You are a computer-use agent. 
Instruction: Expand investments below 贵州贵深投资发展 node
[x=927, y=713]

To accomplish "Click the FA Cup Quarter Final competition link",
...
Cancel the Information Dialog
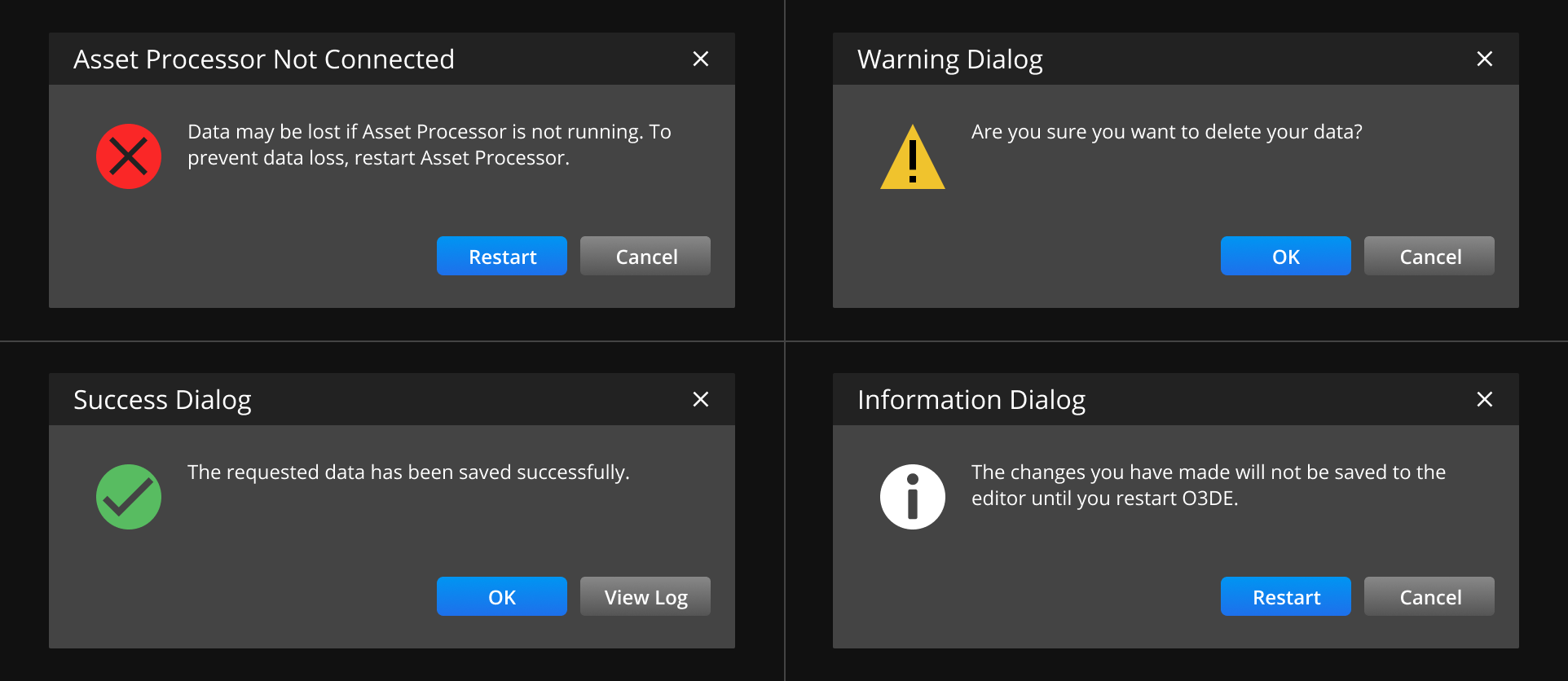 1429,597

Work instructions: Among the lines above, repeat exactly those from the line with "Instruction: Expand investments" to the line with "FA Cup Quarter", counting both ends.

Your solution:
Instruction: Expand investments below 贵州贵深投资发展 node
[x=927, y=713]

To accomplish "Click the FA Cup Quarter Final competition link",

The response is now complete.